● **Task statement**:
Each record below should be output verbatim, without pictures.

● **Task inputs**:
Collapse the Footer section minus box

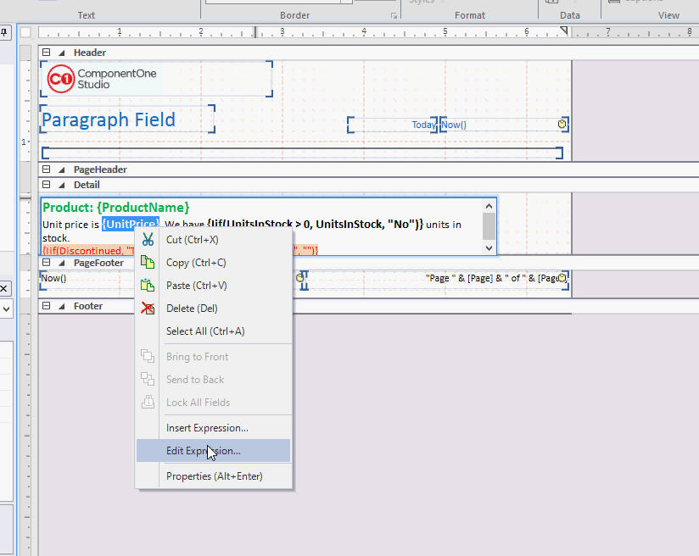[x=47, y=306]

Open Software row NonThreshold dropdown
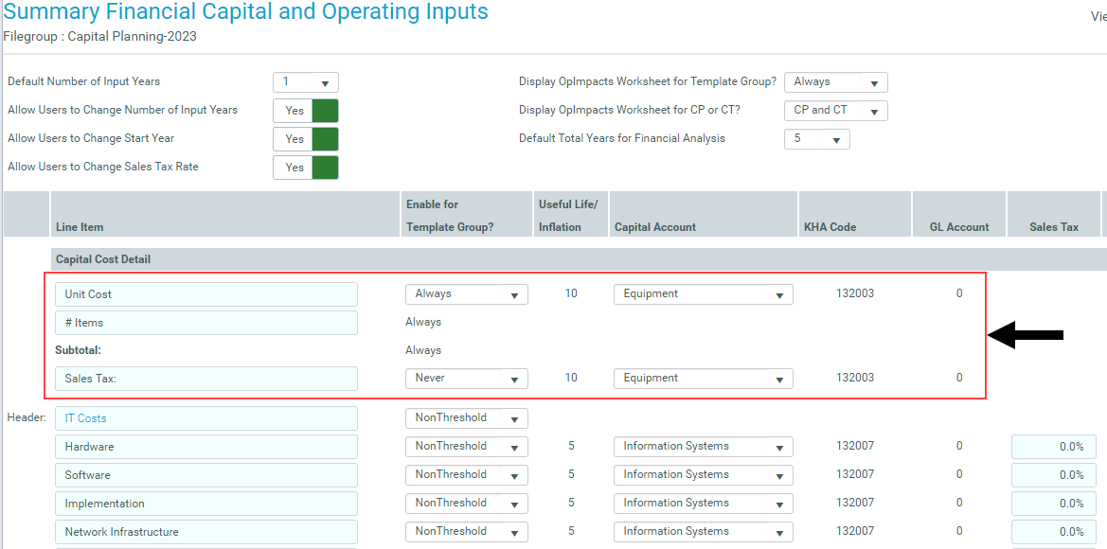(x=466, y=475)
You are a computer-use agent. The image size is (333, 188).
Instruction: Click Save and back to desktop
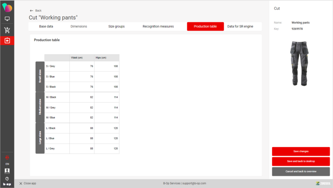click(x=301, y=161)
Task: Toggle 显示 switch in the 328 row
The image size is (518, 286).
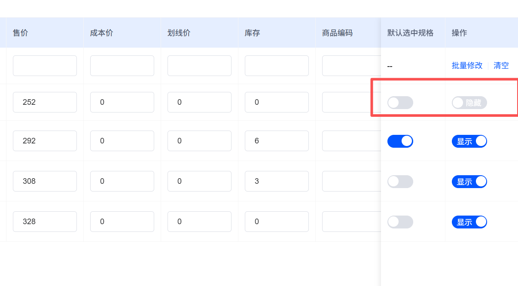Action: [x=469, y=222]
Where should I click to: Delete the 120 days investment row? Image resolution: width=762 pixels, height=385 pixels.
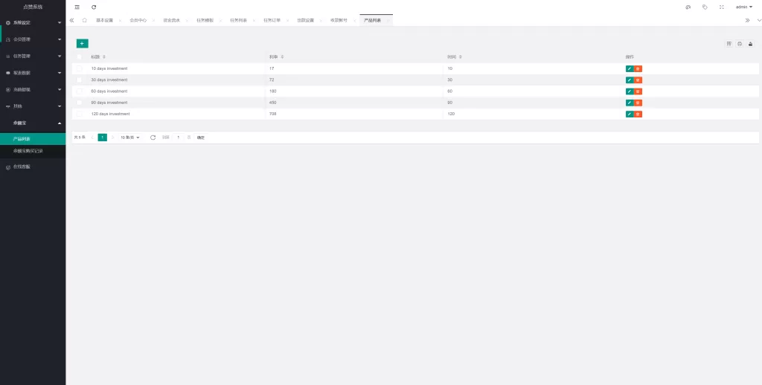(638, 114)
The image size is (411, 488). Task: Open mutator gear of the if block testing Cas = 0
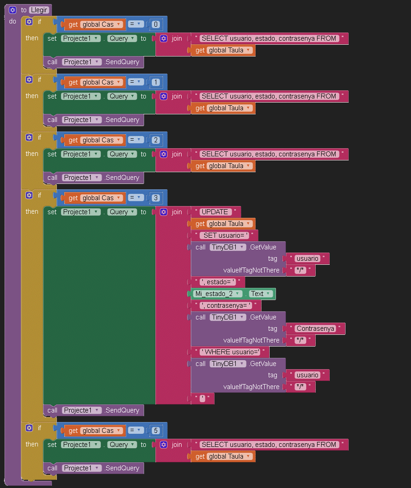(x=29, y=22)
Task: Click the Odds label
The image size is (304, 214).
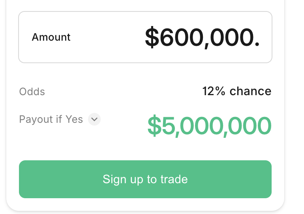Action: 32,92
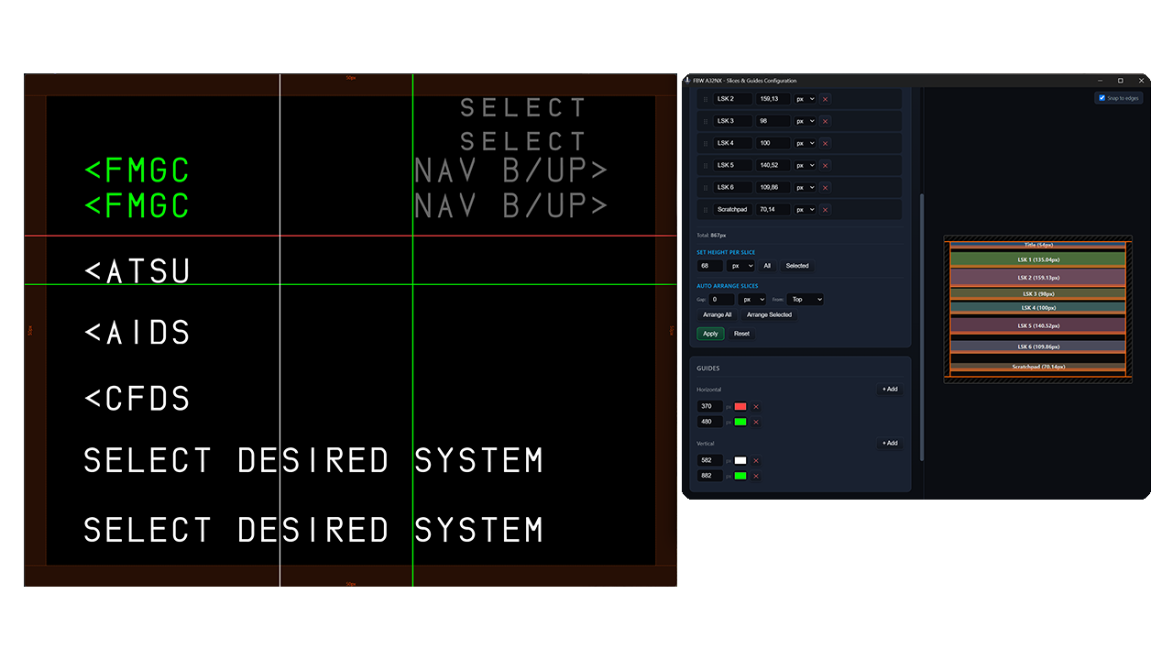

● **Response**:
Collapse the Footer section minus box

[x=47, y=306]

Open Software row NonThreshold dropdown
(x=466, y=475)
You are a computer-use agent. The image size is (333, 188).
Instruction: Click Save and back to desktop
click(x=301, y=161)
Task: Toggle 显示 switch in the 328 row
The image size is (518, 286).
Action: [x=469, y=222]
Where should I click to: Delete the 120 days investment row? Image resolution: width=762 pixels, height=385 pixels.
(638, 114)
The image size is (411, 488). Task: Open mutator gear of the if block testing Cas = 0
(x=29, y=22)
Task: Click the Odds label
The image size is (304, 214).
Action: 32,92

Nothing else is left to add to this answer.